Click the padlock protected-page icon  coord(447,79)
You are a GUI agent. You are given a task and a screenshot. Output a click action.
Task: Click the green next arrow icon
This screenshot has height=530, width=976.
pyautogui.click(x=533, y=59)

┄┄┄┄┄┄

• _Task directions_: What goes in the answer is the run of lines from the one holding "Task: Click the green next arrow icon" to the end of the entries, reproduced exactly and with nothing else.

• _Reply to the exercise_:
Task: Click the green next arrow icon
This screenshot has height=530, width=976.
pyautogui.click(x=533, y=59)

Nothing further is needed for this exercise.